• The task: Would you write out, word for word, each line of the records below from the top through the one holding "640x480 pixels."?

• Data extract:

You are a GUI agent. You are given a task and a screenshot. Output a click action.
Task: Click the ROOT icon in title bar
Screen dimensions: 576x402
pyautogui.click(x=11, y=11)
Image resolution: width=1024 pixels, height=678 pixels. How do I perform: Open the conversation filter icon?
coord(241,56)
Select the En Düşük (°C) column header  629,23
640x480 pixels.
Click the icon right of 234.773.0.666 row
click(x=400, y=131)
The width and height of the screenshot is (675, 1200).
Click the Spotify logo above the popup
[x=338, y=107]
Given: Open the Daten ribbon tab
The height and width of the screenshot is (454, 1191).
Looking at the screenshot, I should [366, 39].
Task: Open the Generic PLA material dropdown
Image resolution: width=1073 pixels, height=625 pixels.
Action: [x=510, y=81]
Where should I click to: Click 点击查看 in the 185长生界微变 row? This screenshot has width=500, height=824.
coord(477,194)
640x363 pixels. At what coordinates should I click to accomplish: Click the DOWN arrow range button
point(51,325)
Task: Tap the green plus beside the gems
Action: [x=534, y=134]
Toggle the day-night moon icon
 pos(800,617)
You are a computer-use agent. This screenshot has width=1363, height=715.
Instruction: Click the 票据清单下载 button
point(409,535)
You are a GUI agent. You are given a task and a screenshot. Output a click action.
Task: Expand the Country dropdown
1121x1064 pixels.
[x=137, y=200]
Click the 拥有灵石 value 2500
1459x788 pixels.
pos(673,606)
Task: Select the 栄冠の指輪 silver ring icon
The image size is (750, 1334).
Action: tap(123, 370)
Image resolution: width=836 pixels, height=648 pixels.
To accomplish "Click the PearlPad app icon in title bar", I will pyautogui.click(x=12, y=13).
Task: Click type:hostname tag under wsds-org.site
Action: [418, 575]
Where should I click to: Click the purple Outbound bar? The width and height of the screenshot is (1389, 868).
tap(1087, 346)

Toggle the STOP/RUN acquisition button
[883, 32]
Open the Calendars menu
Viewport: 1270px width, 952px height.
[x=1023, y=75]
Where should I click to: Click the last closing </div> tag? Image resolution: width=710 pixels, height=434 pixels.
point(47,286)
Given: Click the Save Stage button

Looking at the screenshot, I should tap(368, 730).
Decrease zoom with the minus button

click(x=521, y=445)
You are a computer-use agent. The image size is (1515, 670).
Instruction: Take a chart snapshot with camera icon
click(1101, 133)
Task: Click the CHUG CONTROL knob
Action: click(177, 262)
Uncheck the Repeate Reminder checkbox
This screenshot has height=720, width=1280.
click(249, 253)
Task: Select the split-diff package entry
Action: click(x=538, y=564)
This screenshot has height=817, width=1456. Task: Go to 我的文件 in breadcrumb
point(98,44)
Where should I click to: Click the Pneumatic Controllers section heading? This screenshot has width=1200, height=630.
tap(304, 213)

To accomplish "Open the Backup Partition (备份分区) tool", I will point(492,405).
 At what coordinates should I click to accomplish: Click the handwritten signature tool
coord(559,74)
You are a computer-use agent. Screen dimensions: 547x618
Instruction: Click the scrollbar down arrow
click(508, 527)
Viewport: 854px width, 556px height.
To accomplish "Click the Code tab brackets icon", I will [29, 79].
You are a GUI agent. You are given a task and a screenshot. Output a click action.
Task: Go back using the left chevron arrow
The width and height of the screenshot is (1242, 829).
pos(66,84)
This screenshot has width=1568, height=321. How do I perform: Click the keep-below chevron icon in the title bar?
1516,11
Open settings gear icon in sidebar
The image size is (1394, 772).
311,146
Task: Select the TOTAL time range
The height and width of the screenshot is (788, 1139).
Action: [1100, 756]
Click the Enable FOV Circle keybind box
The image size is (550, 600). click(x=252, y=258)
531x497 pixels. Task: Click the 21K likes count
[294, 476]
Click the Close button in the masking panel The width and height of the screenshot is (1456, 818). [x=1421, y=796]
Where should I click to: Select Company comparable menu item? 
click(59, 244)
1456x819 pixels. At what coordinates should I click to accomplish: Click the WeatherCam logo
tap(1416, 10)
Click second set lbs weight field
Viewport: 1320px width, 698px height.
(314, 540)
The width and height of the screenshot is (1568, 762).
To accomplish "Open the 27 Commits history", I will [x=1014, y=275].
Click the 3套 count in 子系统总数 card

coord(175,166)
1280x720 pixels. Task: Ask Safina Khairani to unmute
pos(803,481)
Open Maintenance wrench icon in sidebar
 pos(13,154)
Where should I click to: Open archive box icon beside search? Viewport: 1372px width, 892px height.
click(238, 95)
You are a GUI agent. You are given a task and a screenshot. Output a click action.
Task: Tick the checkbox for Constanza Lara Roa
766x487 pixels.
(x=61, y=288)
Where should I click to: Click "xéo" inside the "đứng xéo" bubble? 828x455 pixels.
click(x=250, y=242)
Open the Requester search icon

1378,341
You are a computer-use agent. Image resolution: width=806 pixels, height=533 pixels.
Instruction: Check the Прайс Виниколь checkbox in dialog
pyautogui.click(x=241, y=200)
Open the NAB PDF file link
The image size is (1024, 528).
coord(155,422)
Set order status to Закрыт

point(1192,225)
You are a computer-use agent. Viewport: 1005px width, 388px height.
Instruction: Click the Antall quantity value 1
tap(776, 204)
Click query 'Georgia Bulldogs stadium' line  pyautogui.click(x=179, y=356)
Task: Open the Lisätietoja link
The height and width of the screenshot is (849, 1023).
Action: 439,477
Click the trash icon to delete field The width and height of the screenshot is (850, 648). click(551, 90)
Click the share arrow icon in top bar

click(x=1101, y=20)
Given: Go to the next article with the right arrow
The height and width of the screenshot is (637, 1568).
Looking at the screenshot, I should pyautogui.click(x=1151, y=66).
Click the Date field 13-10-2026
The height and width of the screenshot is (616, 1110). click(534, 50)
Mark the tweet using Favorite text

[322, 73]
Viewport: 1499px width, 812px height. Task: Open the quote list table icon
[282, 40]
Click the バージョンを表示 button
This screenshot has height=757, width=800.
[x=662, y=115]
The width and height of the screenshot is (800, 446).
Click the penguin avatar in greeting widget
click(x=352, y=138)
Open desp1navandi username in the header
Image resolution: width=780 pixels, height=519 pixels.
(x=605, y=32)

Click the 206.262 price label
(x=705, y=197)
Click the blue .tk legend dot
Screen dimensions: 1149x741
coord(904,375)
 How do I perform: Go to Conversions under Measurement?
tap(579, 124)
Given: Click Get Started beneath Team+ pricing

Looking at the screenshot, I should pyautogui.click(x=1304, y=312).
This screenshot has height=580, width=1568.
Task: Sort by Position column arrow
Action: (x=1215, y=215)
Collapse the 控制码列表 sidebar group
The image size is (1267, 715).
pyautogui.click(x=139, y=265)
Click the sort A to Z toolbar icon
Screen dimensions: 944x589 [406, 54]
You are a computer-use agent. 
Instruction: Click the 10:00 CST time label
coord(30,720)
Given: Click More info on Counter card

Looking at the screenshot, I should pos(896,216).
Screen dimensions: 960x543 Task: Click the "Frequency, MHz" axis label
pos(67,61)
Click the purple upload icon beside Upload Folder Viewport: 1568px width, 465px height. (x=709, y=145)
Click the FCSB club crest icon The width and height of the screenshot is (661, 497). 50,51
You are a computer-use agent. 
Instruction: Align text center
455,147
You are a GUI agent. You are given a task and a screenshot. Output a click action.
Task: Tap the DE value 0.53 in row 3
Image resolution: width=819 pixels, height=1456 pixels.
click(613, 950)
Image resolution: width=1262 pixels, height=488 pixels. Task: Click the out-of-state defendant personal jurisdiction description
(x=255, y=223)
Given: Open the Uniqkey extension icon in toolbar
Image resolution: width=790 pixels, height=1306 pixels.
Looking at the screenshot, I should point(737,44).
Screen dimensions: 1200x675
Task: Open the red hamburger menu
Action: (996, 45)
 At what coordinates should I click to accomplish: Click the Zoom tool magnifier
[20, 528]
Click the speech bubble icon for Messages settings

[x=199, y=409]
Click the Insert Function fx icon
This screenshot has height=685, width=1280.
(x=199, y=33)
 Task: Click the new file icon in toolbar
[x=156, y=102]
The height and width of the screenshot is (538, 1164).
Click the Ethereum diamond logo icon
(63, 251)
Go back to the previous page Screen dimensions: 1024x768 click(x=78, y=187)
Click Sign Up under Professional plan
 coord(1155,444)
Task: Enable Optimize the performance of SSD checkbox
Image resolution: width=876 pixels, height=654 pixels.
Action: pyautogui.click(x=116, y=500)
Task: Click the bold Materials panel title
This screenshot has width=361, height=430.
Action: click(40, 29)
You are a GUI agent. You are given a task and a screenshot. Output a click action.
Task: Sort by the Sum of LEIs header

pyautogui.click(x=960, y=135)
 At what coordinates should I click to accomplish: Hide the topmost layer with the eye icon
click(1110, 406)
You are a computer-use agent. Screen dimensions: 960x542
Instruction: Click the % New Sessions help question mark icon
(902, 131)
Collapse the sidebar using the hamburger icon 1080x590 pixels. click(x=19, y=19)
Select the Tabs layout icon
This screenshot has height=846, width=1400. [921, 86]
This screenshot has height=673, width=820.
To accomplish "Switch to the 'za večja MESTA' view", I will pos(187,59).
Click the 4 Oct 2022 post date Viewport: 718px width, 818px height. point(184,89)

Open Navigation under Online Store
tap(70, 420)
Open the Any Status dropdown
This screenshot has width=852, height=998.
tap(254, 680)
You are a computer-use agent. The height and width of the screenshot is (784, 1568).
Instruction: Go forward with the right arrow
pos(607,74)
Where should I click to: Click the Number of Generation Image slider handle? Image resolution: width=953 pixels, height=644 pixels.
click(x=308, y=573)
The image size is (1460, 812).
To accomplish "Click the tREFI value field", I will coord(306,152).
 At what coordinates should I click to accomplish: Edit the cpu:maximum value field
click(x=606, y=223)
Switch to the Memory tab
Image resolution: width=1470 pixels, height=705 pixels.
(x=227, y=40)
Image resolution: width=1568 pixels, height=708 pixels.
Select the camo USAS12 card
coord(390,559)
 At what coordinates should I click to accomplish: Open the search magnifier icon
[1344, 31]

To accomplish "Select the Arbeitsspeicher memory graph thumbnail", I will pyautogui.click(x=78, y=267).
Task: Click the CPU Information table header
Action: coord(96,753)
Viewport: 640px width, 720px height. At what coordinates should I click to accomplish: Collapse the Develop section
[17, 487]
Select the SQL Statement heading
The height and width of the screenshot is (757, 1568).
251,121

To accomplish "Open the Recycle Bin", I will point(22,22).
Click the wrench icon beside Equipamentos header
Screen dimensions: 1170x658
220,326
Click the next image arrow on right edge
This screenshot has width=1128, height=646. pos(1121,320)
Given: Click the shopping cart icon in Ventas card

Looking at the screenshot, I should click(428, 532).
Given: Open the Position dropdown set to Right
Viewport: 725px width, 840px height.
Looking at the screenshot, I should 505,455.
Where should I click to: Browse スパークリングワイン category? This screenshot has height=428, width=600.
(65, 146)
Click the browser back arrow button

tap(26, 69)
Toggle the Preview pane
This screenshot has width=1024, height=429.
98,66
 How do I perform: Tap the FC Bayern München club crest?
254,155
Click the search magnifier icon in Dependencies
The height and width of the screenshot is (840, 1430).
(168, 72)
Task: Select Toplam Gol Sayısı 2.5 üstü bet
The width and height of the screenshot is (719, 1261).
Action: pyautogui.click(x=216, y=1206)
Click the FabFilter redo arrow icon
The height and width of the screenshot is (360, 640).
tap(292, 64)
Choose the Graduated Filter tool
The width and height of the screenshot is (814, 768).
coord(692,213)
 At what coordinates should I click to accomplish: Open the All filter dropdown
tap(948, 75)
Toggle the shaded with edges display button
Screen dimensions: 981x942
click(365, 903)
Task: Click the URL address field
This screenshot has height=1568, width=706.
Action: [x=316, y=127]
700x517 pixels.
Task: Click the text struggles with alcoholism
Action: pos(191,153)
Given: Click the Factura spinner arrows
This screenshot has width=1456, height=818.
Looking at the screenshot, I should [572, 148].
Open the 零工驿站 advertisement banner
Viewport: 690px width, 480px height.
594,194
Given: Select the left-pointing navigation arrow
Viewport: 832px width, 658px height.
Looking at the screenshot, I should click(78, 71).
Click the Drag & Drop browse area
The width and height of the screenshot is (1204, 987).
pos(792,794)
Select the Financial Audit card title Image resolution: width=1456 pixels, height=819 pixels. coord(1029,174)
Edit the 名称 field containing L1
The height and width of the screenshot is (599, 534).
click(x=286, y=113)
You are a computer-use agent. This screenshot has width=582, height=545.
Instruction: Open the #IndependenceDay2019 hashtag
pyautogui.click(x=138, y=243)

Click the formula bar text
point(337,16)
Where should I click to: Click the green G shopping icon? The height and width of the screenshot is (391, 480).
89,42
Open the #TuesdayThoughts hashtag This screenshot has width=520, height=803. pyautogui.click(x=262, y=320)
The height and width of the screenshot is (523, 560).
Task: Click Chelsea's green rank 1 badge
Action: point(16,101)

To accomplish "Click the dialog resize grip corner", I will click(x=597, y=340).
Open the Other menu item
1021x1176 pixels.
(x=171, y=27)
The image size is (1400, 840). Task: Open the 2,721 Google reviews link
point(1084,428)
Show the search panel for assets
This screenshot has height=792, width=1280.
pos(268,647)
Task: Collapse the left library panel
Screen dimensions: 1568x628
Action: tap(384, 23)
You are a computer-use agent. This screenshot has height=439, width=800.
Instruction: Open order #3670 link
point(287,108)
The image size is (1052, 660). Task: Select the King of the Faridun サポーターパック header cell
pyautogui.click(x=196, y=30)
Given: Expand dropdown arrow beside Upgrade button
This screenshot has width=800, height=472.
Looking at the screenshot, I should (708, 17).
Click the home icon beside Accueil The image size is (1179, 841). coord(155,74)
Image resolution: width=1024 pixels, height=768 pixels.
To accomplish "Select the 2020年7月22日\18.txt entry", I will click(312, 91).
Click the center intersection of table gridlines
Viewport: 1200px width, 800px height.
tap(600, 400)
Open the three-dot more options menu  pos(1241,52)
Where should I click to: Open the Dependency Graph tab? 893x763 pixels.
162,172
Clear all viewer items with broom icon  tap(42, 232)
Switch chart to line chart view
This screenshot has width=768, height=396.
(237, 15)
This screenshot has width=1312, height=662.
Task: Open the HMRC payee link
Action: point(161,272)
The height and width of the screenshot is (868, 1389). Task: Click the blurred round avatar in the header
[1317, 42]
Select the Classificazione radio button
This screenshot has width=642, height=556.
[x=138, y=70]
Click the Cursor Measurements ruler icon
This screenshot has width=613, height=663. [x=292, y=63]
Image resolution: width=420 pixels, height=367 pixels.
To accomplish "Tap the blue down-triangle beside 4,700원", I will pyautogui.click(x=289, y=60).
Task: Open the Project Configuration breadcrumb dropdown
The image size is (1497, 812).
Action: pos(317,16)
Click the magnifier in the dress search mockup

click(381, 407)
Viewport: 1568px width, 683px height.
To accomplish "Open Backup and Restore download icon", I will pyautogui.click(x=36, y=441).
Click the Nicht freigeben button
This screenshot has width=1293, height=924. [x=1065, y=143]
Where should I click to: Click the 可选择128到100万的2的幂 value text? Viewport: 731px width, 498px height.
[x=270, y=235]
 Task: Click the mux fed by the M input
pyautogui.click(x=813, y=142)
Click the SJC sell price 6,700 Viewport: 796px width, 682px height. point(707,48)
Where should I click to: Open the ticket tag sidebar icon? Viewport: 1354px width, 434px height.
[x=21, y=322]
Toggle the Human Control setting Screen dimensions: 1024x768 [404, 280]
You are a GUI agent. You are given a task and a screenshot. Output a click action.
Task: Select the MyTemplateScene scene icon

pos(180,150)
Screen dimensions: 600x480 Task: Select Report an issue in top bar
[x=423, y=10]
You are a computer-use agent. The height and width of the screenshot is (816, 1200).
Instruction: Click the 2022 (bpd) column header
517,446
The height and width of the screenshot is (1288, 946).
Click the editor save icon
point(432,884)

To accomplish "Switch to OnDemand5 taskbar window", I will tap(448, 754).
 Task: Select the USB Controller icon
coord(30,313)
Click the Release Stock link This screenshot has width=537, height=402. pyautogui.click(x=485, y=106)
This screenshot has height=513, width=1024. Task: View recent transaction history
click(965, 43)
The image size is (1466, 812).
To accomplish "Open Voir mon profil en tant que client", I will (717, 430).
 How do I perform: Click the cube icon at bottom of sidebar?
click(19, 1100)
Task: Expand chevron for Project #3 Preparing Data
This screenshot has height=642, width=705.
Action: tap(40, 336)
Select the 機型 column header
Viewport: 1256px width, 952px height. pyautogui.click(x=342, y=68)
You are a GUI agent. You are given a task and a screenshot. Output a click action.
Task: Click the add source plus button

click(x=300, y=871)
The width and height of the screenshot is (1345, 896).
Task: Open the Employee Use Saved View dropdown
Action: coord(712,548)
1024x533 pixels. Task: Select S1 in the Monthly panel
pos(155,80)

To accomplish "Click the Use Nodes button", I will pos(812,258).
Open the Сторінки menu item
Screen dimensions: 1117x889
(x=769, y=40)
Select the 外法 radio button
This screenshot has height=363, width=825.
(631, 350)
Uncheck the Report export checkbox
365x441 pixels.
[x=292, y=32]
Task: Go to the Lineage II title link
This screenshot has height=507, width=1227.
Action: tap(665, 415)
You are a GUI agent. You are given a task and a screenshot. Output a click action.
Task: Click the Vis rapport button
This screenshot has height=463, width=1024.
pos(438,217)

• Solution to this exercise:
You are a GUI agent. You are given a task and a screenshot. Output a click action.
Task: Click the ROOT icon in title bar
Screen dimensions: 576x402
pyautogui.click(x=11, y=11)
Image resolution: width=1024 pixels, height=678 pixels. How do I perform: Open the conversation filter icon?
coord(241,56)
Select the En Düşük (°C) column header  629,23
640x480 pixels.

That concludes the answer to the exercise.